Also, can someone clarify whether the Felix Culpa refers to the sin of eating from the Tree of Knowledge, or to the Crucifixion, or to both?

In Christ
Byron

Theopesta
24-10-2005, 08:59 PM
brother Byron I am trying to study more the original sin and the concequences of the falling.
but if it is "fortune fall" why the death enter to the creation? and why the bitterness of the passions contaminate every thing? I think GOD's will is a thing differ from GOD's permission

GOD's will always every holy and good and innocent

but as god creates man with free will HE permits to man to make what he want after HE gives him many gifts according to our nature bear

I wait response to learn more

Theopesta
24-10-2005, 09:28 PM
the original text says (http://en.wikipedia.org/wiki/The_Fall_of_Man):

Felix Culpa (the fortunate fall)

One interpretation of the doctrine of the fall is that it is necessary in order human's might benefit from God's grace. It includes the notion that, had mankind not been given the capacity for evil, our choice through free will to either serve God or not would not have been as meaningful. For example:

"A fall it might seem, just as a vicious man sometimes seems degraded below the beasts, but in promise and potency, a rise it really was" (Sir O. Lodge, "Life and Matter", p. 79

There is, however, a second interpretation of 'felix culpa.' If Eve had not given the fruit to Adam to eat, none of us would be here to enjoy this wonderful world.}

1- I feel this interpretaion not the upright and neutral about the falling and the redemption

2- we not enjoy in wonderful life this opposite to what GOD say to adam and eve after the falling

3- when the logos incarnated although he is the mighty ONE HE not enjoyed he suffer --paradox of the incarnation of GOD

4- I do not know if I deviate from the core of the original Q

5- if there is any err in the expressions, please correct and clarify to me

Michael Howard Lake
24-10-2005, 10:01 PM
Dear Sister Theopesta and Mr. Gaist,

I believe that your intuitions are correct, Sister. "Felix Culpa" is not part of Orthodox soteriology.

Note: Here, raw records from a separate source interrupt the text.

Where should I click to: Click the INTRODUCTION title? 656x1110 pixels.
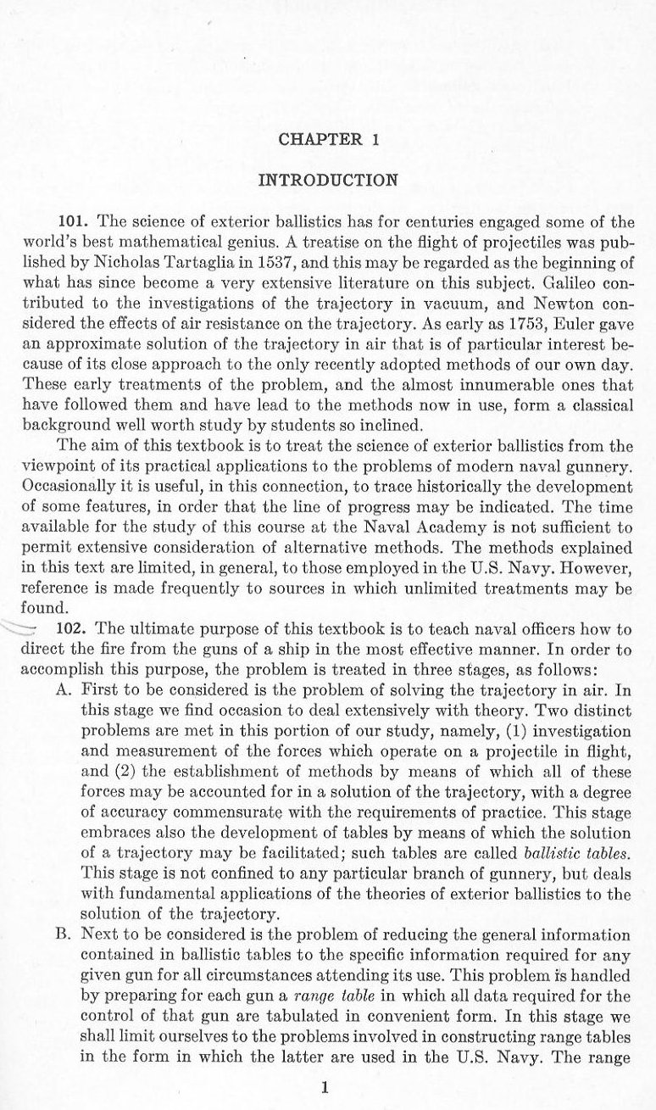pos(327,179)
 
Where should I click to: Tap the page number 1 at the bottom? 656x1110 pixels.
pos(325,1087)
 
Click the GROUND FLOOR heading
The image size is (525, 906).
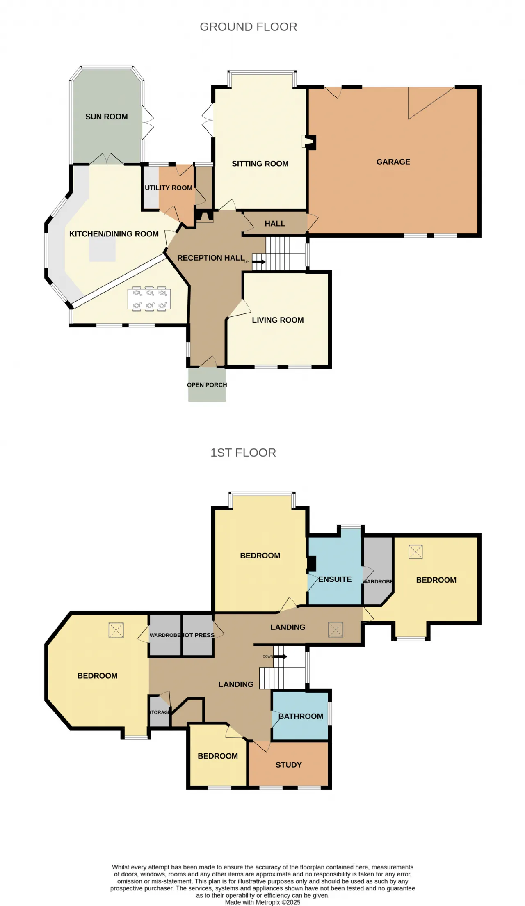(248, 27)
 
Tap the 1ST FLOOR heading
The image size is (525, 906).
(243, 453)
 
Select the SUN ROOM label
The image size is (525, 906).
(107, 117)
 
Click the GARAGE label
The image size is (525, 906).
(393, 162)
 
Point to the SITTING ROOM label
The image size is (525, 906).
(260, 164)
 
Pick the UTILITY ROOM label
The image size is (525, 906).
(169, 188)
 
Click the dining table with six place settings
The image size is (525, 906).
(150, 299)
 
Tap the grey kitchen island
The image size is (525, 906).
(103, 249)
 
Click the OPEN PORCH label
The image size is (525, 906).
(207, 385)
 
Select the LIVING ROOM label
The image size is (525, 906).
(278, 320)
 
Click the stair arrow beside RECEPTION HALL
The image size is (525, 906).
(259, 261)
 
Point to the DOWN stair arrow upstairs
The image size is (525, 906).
(280, 657)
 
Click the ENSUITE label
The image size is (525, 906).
(335, 579)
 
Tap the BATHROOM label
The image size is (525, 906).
(301, 716)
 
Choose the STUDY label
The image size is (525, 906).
(289, 765)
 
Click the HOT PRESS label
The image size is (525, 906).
(199, 635)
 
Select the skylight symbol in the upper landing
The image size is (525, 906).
(336, 629)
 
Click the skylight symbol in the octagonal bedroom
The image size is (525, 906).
(116, 630)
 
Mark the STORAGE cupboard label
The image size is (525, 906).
(159, 712)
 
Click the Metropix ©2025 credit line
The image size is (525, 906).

Augustine's doctrine assumes that our final end, that is, union with Christ, is greater now that Adam and Eve sinned and Jesus became incarnate, suffered, died, and rose that we too might rise above sin. Augustine believed that Adam and Eve, without the Fall, would never have merited a portion of Christ's mystical Life that we have through the Eucharist.

The Fathers of the East would agree with what you have written, Sister, concerning the needless suffering the Fall has brought with it. There is absolutely no reason that Christ would not have incarnated if the Fall had never occurred. This means that our beatitude is not therefore dependent on the Fall. God forbid!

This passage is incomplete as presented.